重大な発見があるのではないかと強く身構える時、その人の中で、ほとんど無意識的に「重大なもの」が設定されてしまう。そして、その想定から外れるものを見過ごす。p.29

 はずれたものこそ大事なのでは、と。「ちゃぶ台」7号で取り上げたテーマ「ふれる、もれる、すくわれる」そのものか。

「信仰とは頭で考えることではなく、生きてみることではないだろうか。知ることではなく、歩いてみることではないだろうか」この一言が私を変えた。p.75.76

 悩む若き頃の著者に、まず感謝してから諭されたという井上神父との出会い。

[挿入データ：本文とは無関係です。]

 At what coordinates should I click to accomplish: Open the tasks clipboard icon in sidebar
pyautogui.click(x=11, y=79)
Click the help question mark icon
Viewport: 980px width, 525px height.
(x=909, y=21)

信仰とは、頭でっかちではない。

「おかしゃん、はなば」p.110

 地を這い、肘から血を流しながら、舞い落ちる花びらを拾おうとする女の子を語る石牟礼道子。

その皮膚の下には
骨のヴァイオリンがあるといふのに
風が不意にそれを
鳴らしはせぬか
(堀辰雄「詩」)p.167

 肉体を透かす堀辰雄の異能

「ありがとう。でもいいの。私が感じていることをそのまま口にしたら、聞いたあなたはきっと、耐えられないと思うから」p.180

 最も身近な方の入院。私も昨年まで病床の父を見舞う時、何もできませんでした。どう思っていたのか、考えると…。

「愛し、そして喪ったということは、いちども愛したことがないよりも、よいことなのだ。」p.184

 神谷美恵子の訳したテニスンの言葉。言葉を紡ぐ人、それを掬い上げ紹介する人。その連関の中に、著者は私たち読者も参加させようとしてくれる。